Questions d'étude:
- 1) Recopiez le passage de l'extrait qui commence aux mots « Sorti ce printemps » et s'arrête après les mots « électrique et poétique. ».
- 2) Résumez l'extrait en deux phrases.

Extrait:
.....
Sorti ce printemps chez Nato, son tout nouvel album, l’excellent Fallen Chrome, a été fomenté avec Riverdog, duo composé de deux jeunes musiciens américains, Léo Remke-Rochard et Jack Dzik, ces derniers ayant pris contact spontanément avec leur aîné français. Après un échange de courriers et d’idées, ils sont venus en janvier 2020 à Paris pour enregistrer. « C’est très stimulant de jouer avec eux, ils m’apportent une grande fraîcheur », lance Jac Berrocal, visiblement ravi de l’expérience – autant que l’on peut l’être à l’écoute de ce puissant flux électrique et poétique.
L’homme à la trompette ivre développe en outre depuis quelques années une collaboration féconde avec deux musiciens français, Vincent Epplay et David Fenech. Leur discographie commune compte déjà trois albums. Le dernier en date, Exterior Lux, vient de paraître. Sur scène, leur musique – sorte de free-rock synthétique, d’une grande densité atmosphérique – entre en dialogue avec des films réalisés par Vincent Epplay, le tout invitant à une complète immersion.
Le trio est à l’affiche de l’édition 2021 – spécialement attractive – de Sonic Protest, fameux festival francilien dédié aux musiques dissidentes. « Je ne sais pas encore dans quel état d’esprit je serai exactement le soir du concert mais ça va être une grande joie, c’est certain. Ça va secouer. »
Sonic Protest, du 24 juin au 11 juillet, Paris et Île-de-France.
Jac Berrocal, David Fenech et Vincent Epplay en concert le 2 juillet à La Parole errante, Montreuil (93).
.....
Jeu de données:
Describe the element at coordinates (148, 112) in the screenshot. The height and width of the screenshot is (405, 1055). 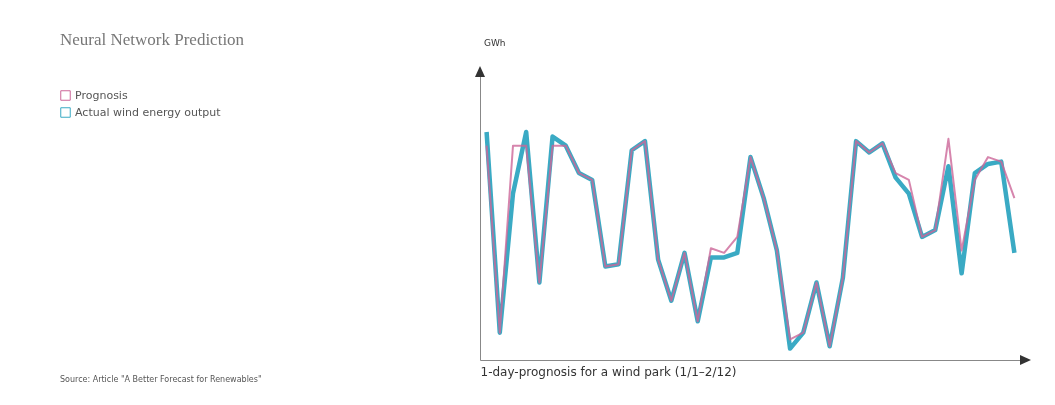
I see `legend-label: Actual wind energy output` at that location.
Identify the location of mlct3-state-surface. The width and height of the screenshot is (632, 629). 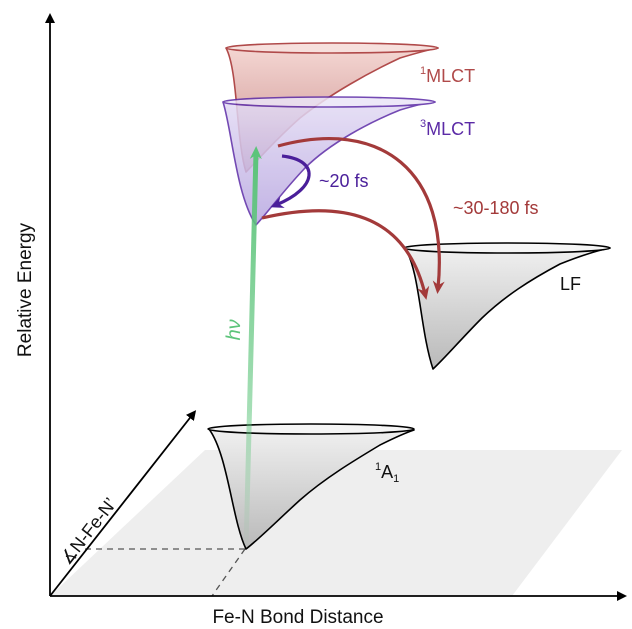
.....
Réponses:
- 1)
Sorti ce printemps chez Nato, son tout nouvel album, l’excellent Fallen Chrome, a été fomenté avec Riverdog, duo composé de deux jeunes musiciens américains, Léo Remke-Rochard et Jack Dzik, ces derniers ayant pris contact spontanément avec leur aîné français. Après un échange de courriers et d’idées, ils sont venus en janvier 2020 à Paris pour enregistrer. « C’est très stimulant de jouer avec eux, ils m’apportent une grande fraîcheur », lance Jac Berrocal, visiblement ravi de l’expérience – autant que l’on peut l’être à l’écoute de ce puissant flux électrique et poétique.

- 2) Jac Berrocal a enregistré à Paris, en janvier 2020, l'album Fallen Chrome avec Riverdog, un duo de deux jeunes musiciens américains qui l'avaient contacté spontanément. Il collabore aussi avec Vincent Epplay et David Fenech, dont le dernier album commun, Exterior Lux, vient de paraître, et ce trio jouera au festival Sonic Protest le 2 juillet à La Parole errante, à Montreuil.